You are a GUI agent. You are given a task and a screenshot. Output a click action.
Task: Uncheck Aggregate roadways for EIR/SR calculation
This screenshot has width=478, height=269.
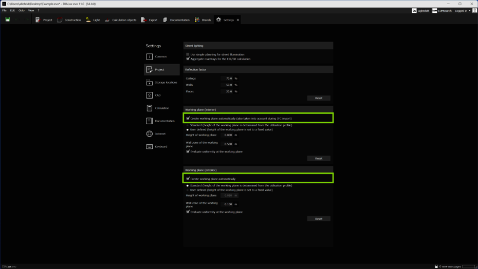(x=188, y=59)
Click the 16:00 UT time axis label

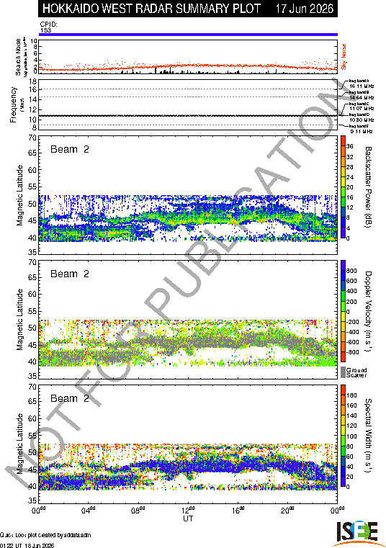tap(238, 511)
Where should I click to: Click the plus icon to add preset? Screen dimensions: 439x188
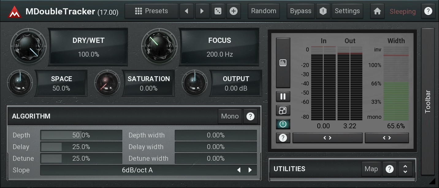tap(234, 11)
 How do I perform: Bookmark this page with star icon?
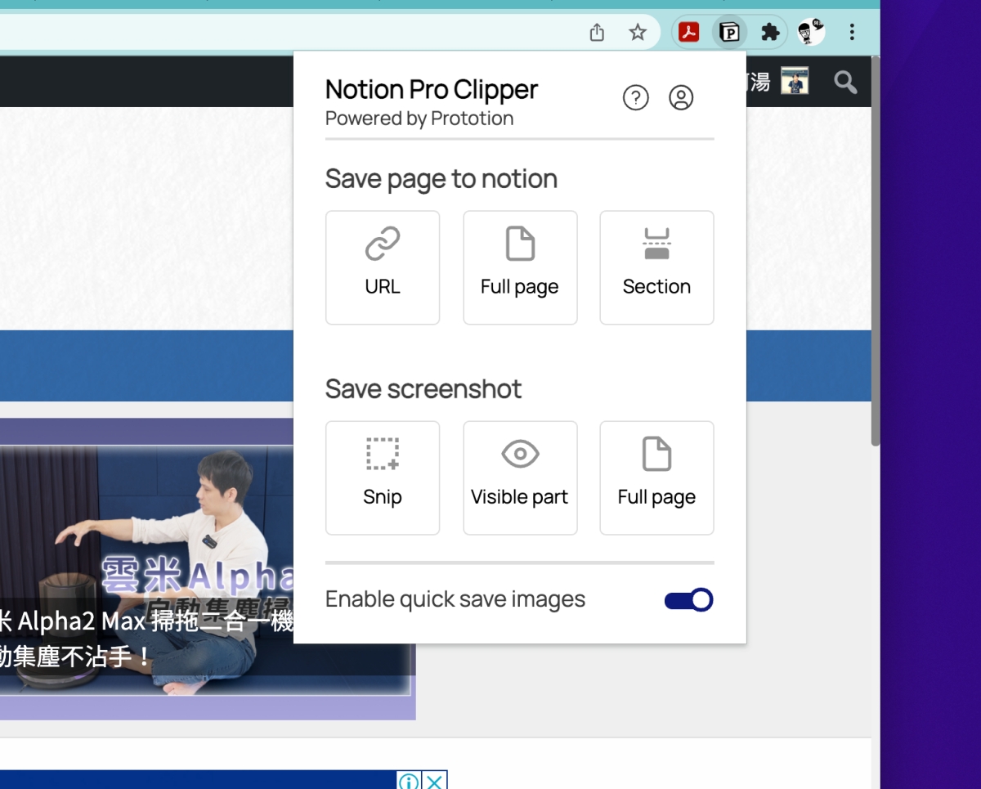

= = = = = = =

Copy out every one of the lines above word for word, without the pictures.

**WRITTEN RESPONSE:**
You are a GUI agent. You are given a task and a screenshot. Output a click action.
Task: Uncheck Aggregate roadways for EIR/SR calculation
This screenshot has width=478, height=269.
(x=188, y=59)
Click the 16:00 UT time axis label

tap(238, 511)
Where should I click to: Click the plus icon to add preset? Screen dimensions: 439x188
tap(234, 11)
 How do I perform: Bookmark this page with star icon?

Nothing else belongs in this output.